The default scaling settings are fairly reasonable. You can adjust the settings in the `QueueProcessingFargateServiceProps` class. These are the properties available:
- Cpu: The number of CPU units to allocate to the task. Default is 256.
- MemoryLimitMiB: The amount of memory to allocate to the task. Default is 512.
- Cooldown: The time to wait before scaling again. Default is 300 seconds.
- MinScalingCapacity: The minimum number of tasks to run; must be at least 1. Default is 1.
- MaxScalingCapacity: The maximum number of tasks to run. Default is 2.
- CpuTargetUtilizationPercent: The target CPU utilization percentage to maintain. Default is 50.
These properties can be set directly in the props class.
The SQS auto scaling is based on the number of messages in the queue. The default is 100 messages. When the number of messages in the queue is above the threshold, the service scales up. This setting cannot be adjusted in the construct class directly.
A dead-letter queue is automatically created for the main SQS queue. This is where messages are moved when they fail to process after a certain number of retries.
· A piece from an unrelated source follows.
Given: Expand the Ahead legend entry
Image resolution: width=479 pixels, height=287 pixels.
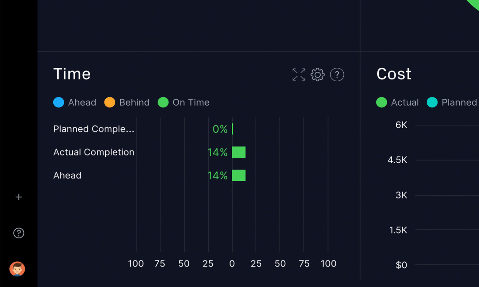Looking at the screenshot, I should tap(75, 102).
The default is five retries. You can adjust the number of retries in the QueueProcessingFargateServiceProps
class.
The docker image is built from the current directory because this is where the Dockerfile is located. The CDK command will build the Docker image and push it to the ECR repository. This is done automatically via the ContainerImage.FromAsset()
method. One alternative is to build the Docker image manually and push it to the ECR repository. This is more work, but it is still useful when you want to test the image locally before deploying it to AWS.
The log driver is set to CloudWatch logs with a retention of one day. The default is never to delete logs. You can adjust the retention period in the AwsLogDriverProps
class.
The `Cluster` is a construct that creates an ECS cluster in the VPC. This is where the Fargate service runs the processor tasks. You can scale the cluster horizontally by adding more instances to the cluster. Or you can scale vertically by increasing the CPU and memory of the instances.
Be sure to set the region and account in the main Program.cs
file. This is used to set the environment settings for the CDK stack.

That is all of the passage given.